Longstanding legal dispute

When he speaks about the injustice that is happening to him to this day, Eduardo’s voice cracks: After the abuse, he and other victims sued the sect’s companies for compensation. In 2013, the Chilean Supreme Court ruled them. But instead of the due payouts, a legal dispute began that continues to this day. The sect’s corporations are refusing to carry out the Supreme Court’s verdict by any number of means. Today it is the same nested company structure that the sect leader Schäfer and his management team had created at the time of the dictatorship.

Eduardo Salvo, now 40 years old, is fighting for compensation as a victim of abuse.

Image: Matthias Ebert

The “Villa Baviera” holding company manages agricultural and forestry operations on the former sect site. The directors own the lands that were built with the help of forced labor. Meanwhile, children of the former sect leadership run these companies.

From the point of view of victim lawyer Hernán Fernández, they resisted the reappraisal: “These directors prevent justice from happening and compensation from being paid.” Eduardo Salvo believes that “the old sect leadership handed over power to their children. That is why the economic sect structure continues to this day. With full stop and comma.”

Germany should put pressure on

At the end of May, the abuse victims wrote a fire letter to Foreign Minister Heiko Maas. This is the one ARD in front. In it, they demand that Germany should “work with the companies of the ‘Villa Baviera’ and the Chilean government to ensure that the outstanding payments are settled immediately.” So far they are waiting for an answer from Berlin.

“This letter to Germany’s foreign minister is my last hope,” explains Eduardo. In his view, Germany must help because it is partly to blame. “For 40 years the German diplomats in Chile knew about the abuse – and did nothing. On the contrary: They had the sect send you liver sausage and bread rolls,” complains the 40-year-old.

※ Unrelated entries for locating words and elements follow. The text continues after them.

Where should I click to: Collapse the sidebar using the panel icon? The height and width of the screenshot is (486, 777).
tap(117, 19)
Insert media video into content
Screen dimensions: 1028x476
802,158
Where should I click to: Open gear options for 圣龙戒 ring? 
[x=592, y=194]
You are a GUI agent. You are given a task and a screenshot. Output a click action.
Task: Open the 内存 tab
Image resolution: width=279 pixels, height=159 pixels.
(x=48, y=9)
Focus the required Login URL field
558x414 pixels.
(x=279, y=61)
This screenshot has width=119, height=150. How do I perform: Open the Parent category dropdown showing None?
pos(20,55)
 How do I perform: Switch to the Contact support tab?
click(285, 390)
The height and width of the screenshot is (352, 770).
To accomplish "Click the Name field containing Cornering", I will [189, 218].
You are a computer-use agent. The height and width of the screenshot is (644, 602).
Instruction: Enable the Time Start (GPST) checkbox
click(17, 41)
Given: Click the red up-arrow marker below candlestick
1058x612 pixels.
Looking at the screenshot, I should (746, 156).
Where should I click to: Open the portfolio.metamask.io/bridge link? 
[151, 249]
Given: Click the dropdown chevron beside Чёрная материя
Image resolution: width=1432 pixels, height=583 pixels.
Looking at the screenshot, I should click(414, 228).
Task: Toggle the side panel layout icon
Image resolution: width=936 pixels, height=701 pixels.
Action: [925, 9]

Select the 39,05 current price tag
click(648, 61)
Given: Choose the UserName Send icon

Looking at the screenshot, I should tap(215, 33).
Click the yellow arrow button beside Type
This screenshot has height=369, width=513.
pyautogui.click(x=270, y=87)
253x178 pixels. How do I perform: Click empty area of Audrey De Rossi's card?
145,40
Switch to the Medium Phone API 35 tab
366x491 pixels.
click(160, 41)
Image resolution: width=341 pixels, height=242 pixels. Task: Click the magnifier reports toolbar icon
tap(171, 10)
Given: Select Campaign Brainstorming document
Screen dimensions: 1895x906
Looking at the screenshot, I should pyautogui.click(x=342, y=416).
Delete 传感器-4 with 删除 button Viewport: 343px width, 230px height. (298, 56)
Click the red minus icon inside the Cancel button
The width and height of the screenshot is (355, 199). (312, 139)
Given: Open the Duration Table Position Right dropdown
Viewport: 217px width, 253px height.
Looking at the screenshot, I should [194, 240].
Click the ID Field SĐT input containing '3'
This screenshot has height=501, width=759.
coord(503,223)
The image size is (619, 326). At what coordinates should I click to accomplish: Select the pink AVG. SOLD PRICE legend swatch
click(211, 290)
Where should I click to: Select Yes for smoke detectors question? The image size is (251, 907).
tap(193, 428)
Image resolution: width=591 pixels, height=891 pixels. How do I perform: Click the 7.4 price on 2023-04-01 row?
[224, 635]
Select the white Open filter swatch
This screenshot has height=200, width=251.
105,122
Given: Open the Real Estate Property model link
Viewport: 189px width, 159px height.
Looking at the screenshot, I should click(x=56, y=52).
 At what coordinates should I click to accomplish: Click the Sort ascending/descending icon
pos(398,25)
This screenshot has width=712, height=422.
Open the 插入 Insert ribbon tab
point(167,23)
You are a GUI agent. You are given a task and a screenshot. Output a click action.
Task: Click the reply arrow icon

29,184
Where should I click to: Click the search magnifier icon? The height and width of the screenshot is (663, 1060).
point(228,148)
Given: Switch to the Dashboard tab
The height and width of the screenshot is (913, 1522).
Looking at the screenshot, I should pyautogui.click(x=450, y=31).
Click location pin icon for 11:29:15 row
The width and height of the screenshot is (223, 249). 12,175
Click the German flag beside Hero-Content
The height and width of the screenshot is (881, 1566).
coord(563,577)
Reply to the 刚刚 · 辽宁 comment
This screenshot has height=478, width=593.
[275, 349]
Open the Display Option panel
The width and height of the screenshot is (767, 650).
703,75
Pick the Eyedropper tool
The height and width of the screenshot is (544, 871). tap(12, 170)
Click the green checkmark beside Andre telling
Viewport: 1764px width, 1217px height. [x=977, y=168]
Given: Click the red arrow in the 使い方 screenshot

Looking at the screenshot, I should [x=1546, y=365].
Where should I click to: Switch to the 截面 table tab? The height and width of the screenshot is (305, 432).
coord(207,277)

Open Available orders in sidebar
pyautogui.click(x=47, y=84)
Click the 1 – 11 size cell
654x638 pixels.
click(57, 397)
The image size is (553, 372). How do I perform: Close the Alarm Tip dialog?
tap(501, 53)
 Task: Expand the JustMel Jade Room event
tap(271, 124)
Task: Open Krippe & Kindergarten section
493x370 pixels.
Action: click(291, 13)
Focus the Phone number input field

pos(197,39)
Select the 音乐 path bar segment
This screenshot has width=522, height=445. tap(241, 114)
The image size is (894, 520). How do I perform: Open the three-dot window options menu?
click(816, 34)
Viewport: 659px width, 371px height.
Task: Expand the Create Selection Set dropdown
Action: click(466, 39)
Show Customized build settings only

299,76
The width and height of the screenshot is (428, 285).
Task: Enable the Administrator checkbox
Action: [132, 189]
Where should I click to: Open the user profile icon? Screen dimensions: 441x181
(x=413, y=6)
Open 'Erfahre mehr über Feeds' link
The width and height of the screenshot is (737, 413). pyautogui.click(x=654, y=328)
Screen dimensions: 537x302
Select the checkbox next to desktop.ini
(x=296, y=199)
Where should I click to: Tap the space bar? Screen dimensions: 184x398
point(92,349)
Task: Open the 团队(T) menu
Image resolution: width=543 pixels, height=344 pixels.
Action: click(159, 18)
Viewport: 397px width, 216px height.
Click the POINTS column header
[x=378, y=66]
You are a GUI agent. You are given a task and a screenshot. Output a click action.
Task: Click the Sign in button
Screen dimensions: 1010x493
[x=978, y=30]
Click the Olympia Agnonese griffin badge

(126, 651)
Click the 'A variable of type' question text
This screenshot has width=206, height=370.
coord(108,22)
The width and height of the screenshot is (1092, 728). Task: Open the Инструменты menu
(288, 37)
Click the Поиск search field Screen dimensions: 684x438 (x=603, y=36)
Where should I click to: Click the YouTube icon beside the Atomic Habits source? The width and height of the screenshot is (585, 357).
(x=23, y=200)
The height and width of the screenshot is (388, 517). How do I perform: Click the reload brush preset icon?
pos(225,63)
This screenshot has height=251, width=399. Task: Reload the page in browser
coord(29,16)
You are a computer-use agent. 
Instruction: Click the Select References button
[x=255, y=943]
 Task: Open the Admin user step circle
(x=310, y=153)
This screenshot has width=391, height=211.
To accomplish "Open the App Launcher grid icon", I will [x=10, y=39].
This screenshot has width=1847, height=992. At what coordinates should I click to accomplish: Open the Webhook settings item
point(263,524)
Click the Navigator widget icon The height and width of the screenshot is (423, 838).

In a letter, the sect victims call on Germany to campaign for the compensation to be paid out.

Image: Matthias Ebert

It is interesting that the federal government financially supported the cult companies between 2008 and 2012 and even afterwards. German tax money flowed to the “Villa Baviera” through the Federal Foreign Office and GIZ, although no compensation has been paid to date. The federal government has apparently never specifically pushed ahead with the dissolution of the opaque company structure and the distribution of the sect’s assets among the victims.

Politics in charge?

The victim lawyers are now calling for radical measures. “Power must be withdrawn from the company bosses. Concrete intervention is required so that the sect’s assets are under state control,” says Fernández. The Berlin scientist Jan Stehle also sees politics in Germany and Chile as responsible for ensuring transparency: “It is incomprehensible that the assets of a criminal organization can be managed by a few today without being able to look into it. which assets are involved. “

Eduardo Salvo hopes for the support and a clear stance on the part of the federal government to resolutely come to terms with the dark past of the “Colonia Dignidad” – 24 years after the abuse.

There was no answer to inquiries to representatives of the “Villa Baviera”. The Foreign Office did not want to comment on the matter either.